_Aim of the task_
The answer must be the data, repeated exactly.

_Data to use_
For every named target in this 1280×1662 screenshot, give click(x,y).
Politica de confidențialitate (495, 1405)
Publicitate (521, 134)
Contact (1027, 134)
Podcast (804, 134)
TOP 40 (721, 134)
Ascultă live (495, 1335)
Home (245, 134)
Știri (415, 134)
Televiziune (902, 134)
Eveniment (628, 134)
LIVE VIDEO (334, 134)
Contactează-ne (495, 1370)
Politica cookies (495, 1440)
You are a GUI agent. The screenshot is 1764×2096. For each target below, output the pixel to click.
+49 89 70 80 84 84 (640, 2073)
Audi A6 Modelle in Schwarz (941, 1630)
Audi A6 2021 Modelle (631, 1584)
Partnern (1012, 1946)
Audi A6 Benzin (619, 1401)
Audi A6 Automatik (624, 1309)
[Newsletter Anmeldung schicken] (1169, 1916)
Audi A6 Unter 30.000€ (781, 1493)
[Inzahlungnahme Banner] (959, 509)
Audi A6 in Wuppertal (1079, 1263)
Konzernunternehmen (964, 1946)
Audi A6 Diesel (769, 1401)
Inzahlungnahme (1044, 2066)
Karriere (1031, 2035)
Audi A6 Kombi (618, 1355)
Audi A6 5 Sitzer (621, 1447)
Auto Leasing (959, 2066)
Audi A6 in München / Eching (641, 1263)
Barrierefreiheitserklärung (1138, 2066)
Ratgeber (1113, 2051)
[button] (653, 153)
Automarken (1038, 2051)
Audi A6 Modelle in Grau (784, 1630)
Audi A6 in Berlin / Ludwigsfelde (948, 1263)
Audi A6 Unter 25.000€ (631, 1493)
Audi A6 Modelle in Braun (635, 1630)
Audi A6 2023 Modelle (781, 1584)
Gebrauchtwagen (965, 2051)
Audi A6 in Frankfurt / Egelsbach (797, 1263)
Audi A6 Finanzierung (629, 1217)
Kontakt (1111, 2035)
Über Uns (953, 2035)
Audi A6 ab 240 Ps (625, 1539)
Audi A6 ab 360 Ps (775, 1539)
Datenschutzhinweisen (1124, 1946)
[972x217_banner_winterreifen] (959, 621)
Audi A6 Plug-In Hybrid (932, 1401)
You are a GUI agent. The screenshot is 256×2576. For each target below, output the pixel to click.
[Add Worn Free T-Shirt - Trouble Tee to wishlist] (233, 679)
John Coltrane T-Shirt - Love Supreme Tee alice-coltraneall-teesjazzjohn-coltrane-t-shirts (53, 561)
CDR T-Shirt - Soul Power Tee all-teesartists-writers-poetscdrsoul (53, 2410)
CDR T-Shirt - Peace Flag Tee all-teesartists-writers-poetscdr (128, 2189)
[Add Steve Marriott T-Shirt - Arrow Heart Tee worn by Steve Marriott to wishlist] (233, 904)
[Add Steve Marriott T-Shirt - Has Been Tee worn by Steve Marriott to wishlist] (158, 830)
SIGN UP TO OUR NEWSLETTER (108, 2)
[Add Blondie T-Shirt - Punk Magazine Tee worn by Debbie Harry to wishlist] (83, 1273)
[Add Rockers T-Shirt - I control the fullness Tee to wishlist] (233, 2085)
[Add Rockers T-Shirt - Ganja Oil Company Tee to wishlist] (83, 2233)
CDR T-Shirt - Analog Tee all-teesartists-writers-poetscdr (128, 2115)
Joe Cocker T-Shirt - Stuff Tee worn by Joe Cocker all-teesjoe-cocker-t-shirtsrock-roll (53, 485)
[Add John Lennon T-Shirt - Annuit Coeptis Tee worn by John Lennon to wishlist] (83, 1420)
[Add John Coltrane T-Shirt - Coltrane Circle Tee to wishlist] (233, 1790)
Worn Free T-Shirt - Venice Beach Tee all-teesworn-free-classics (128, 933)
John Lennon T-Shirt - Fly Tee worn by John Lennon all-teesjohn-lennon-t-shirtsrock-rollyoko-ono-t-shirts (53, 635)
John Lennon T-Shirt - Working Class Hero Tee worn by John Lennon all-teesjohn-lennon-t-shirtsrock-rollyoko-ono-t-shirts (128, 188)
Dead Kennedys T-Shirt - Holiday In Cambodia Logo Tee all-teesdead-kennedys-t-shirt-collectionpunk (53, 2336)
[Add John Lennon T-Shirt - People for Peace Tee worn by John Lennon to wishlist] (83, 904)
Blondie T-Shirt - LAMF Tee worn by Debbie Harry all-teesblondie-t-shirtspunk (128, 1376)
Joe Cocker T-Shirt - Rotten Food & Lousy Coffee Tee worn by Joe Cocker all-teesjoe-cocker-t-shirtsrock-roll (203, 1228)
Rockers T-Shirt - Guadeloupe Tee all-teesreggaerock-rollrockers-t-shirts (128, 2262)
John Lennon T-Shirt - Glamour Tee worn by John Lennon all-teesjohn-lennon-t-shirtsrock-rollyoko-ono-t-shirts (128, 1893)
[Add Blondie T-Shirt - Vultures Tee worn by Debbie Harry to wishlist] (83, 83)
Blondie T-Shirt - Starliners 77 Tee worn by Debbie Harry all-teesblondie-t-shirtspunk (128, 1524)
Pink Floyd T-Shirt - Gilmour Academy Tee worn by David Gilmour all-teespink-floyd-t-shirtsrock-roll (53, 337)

_Response to this exercise_
For every named target in this 1280×1662 screenshot, give click(x,y).
Politica de confidențialitate (495, 1405)
Publicitate (521, 134)
Contact (1027, 134)
Podcast (804, 134)
TOP 40 (721, 134)
Ascultă live (495, 1335)
Home (245, 134)
Știri (415, 134)
Televiziune (902, 134)
Eveniment (628, 134)
LIVE VIDEO (334, 134)
Contactează-ne (495, 1370)
Politica cookies (495, 1440)
You are a GUI agent. The screenshot is 1764×2096. For each target below, output the pixel to click.
+49 89 70 80 84 84 (640, 2073)
Audi A6 Modelle in Schwarz (941, 1630)
Audi A6 2021 Modelle (631, 1584)
Partnern (1012, 1946)
Audi A6 Benzin (619, 1401)
Audi A6 Automatik (624, 1309)
[Newsletter Anmeldung schicken] (1169, 1916)
Audi A6 Unter 30.000€ (781, 1493)
[Inzahlungnahme Banner] (959, 509)
Audi A6 in Wuppertal (1079, 1263)
Konzernunternehmen (964, 1946)
Audi A6 Diesel (769, 1401)
Inzahlungnahme (1044, 2066)
Karriere (1031, 2035)
Audi A6 Kombi (618, 1355)
Audi A6 5 Sitzer (621, 1447)
Auto Leasing (959, 2066)
Audi A6 in München / Eching (641, 1263)
Barrierefreiheitserklärung (1138, 2066)
Ratgeber (1113, 2051)
[button] (653, 153)
Automarken (1038, 2051)
Audi A6 Modelle in Grau (784, 1630)
Audi A6 in Berlin / Ludwigsfelde (948, 1263)
Audi A6 Unter 25.000€ (631, 1493)
Audi A6 Modelle in Braun (635, 1630)
Audi A6 2023 Modelle (781, 1584)
Gebrauchtwagen (965, 2051)
Audi A6 in Frankfurt / Egelsbach (797, 1263)
Audi A6 Finanzierung (629, 1217)
Kontakt (1111, 2035)
Über Uns (953, 2035)
Audi A6 ab 240 Ps (625, 1539)
Audi A6 ab 360 Ps (775, 1539)
Datenschutzhinweisen (1124, 1946)
[972x217_banner_winterreifen] (959, 621)
Audi A6 Plug-In Hybrid (932, 1401)
You are a GUI agent. The screenshot is 256×2576. For each target below, output the pixel to click.
[Add Worn Free T-Shirt - Trouble Tee to wishlist] (233, 679)
John Coltrane T-Shirt - Love Supreme Tee alice-coltraneall-teesjazzjohn-coltrane-t-shirts (53, 561)
CDR T-Shirt - Soul Power Tee all-teesartists-writers-poetscdrsoul (53, 2410)
CDR T-Shirt - Peace Flag Tee all-teesartists-writers-poetscdr (128, 2189)
[Add Steve Marriott T-Shirt - Arrow Heart Tee worn by Steve Marriott to wishlist] (233, 904)
[Add Steve Marriott T-Shirt - Has Been Tee worn by Steve Marriott to wishlist] (158, 830)
SIGN UP TO OUR NEWSLETTER (108, 2)
[Add Blondie T-Shirt - Punk Magazine Tee worn by Debbie Harry to wishlist] (83, 1273)
[Add Rockers T-Shirt - I control the fullness Tee to wishlist] (233, 2085)
[Add Rockers T-Shirt - Ganja Oil Company Tee to wishlist] (83, 2233)
CDR T-Shirt - Analog Tee all-teesartists-writers-poetscdr (128, 2115)
Joe Cocker T-Shirt - Stuff Tee worn by Joe Cocker all-teesjoe-cocker-t-shirtsrock-roll (53, 485)
[Add John Lennon T-Shirt - Annuit Coeptis Tee worn by John Lennon to wishlist] (83, 1420)
[Add John Coltrane T-Shirt - Coltrane Circle Tee to wishlist] (233, 1790)
Worn Free T-Shirt - Venice Beach Tee all-teesworn-free-classics (128, 933)
John Lennon T-Shirt - Fly Tee worn by John Lennon all-teesjohn-lennon-t-shirtsrock-rollyoko-ono-t-shirts (53, 635)
John Lennon T-Shirt - Working Class Hero Tee worn by John Lennon all-teesjohn-lennon-t-shirtsrock-rollyoko-ono-t-shirts (128, 188)
Dead Kennedys T-Shirt - Holiday In Cambodia Logo Tee all-teesdead-kennedys-t-shirt-collectionpunk (53, 2336)
[Add John Lennon T-Shirt - People for Peace Tee worn by John Lennon to wishlist] (83, 904)
Blondie T-Shirt - LAMF Tee worn by Debbie Harry all-teesblondie-t-shirtspunk (128, 1376)
Joe Cocker T-Shirt - Rotten Food & Lousy Coffee Tee worn by Joe Cocker all-teesjoe-cocker-t-shirtsrock-roll (203, 1228)
Rockers T-Shirt - Guadeloupe Tee all-teesreggaerock-rollrockers-t-shirts (128, 2262)
John Lennon T-Shirt - Glamour Tee worn by John Lennon all-teesjohn-lennon-t-shirtsrock-rollyoko-ono-t-shirts (128, 1893)
[Add Blondie T-Shirt - Vultures Tee worn by Debbie Harry to wishlist] (83, 83)
Blondie T-Shirt - Starliners 77 Tee worn by Debbie Harry all-teesblondie-t-shirtspunk (128, 1524)
Pink Floyd T-Shirt - Gilmour Academy Tee worn by David Gilmour all-teespink-floyd-t-shirtsrock-roll (53, 337)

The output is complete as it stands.